* start *
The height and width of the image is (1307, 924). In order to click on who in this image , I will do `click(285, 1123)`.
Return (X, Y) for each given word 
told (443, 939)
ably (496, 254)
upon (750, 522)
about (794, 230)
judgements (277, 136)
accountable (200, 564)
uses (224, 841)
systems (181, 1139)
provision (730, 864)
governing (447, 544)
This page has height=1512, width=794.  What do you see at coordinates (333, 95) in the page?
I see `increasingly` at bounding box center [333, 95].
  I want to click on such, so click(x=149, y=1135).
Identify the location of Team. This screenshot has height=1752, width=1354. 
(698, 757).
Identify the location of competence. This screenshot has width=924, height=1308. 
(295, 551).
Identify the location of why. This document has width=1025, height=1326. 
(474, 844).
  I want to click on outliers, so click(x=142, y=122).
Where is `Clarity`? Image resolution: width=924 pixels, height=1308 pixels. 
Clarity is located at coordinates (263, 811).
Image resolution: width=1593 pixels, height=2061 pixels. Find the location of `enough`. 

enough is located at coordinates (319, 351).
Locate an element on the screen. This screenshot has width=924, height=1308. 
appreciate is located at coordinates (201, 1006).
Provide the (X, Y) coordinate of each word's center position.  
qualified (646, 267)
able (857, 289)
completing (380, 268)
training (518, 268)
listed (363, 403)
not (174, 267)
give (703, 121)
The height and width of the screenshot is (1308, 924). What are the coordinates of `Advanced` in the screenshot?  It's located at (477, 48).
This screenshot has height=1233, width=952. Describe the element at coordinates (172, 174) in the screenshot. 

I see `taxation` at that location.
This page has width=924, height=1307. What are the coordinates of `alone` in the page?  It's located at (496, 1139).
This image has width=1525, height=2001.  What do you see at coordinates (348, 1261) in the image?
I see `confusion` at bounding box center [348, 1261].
* end *
- Given request
Copy out all of the material above, substituting "screen capture" for every occurrence of "screenshot" and keeping everything else the same.

- Written response
The height and width of the image is (1307, 924). In order to click on who in this image , I will do `click(285, 1123)`.
Return (X, Y) for each given word 
told (443, 939)
ably (496, 254)
upon (750, 522)
about (794, 230)
judgements (277, 136)
accountable (200, 564)
uses (224, 841)
systems (181, 1139)
provision (730, 864)
governing (447, 544)
This page has height=1512, width=794.  What do you see at coordinates (333, 95) in the page?
I see `increasingly` at bounding box center [333, 95].
  I want to click on such, so click(x=149, y=1135).
Identify the location of Team. This screen capture has height=1752, width=1354. 
(698, 757).
Identify the location of competence. This screen capture has width=924, height=1308. 
(295, 551).
Identify the location of why. This document has width=1025, height=1326. 
(474, 844).
  I want to click on outliers, so click(x=142, y=122).
Where is `Clarity`? Image resolution: width=924 pixels, height=1308 pixels. 
Clarity is located at coordinates (263, 811).
Image resolution: width=1593 pixels, height=2061 pixels. Find the location of `enough`. 

enough is located at coordinates (319, 351).
Locate an element on the screen. This screen capture has width=924, height=1308. 
appreciate is located at coordinates (201, 1006).
Provide the (X, Y) coordinate of each word's center position.  
qualified (646, 267)
able (857, 289)
completing (380, 268)
training (518, 268)
listed (363, 403)
not (174, 267)
give (703, 121)
The height and width of the screen capture is (1308, 924). What are the coordinates of `Advanced` in the screen capture?  It's located at (477, 48).
This screen capture has height=1233, width=952. Describe the element at coordinates (172, 174) in the screen capture. 

I see `taxation` at that location.
This page has width=924, height=1307. What are the coordinates of `alone` in the page?  It's located at (496, 1139).
This image has width=1525, height=2001.  What do you see at coordinates (348, 1261) in the image?
I see `confusion` at bounding box center [348, 1261].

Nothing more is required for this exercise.